Items from a data source:
____

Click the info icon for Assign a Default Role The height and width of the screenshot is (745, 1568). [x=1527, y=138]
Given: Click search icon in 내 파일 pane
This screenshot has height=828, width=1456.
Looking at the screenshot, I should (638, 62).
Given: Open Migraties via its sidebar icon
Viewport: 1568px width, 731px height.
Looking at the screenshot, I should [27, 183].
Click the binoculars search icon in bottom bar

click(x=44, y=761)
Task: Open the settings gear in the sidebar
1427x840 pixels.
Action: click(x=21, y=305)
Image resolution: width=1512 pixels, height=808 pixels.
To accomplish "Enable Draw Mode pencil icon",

____

[HOW TO COMPLETE THIS TASK]: Word for word, return the lines from the one holding "Image resolution: width=1512" through the end of the entries above.

[PROBLEM SOLUTION]:
Image resolution: width=1512 pixels, height=808 pixels.
To accomplish "Enable Draw Mode pencil icon",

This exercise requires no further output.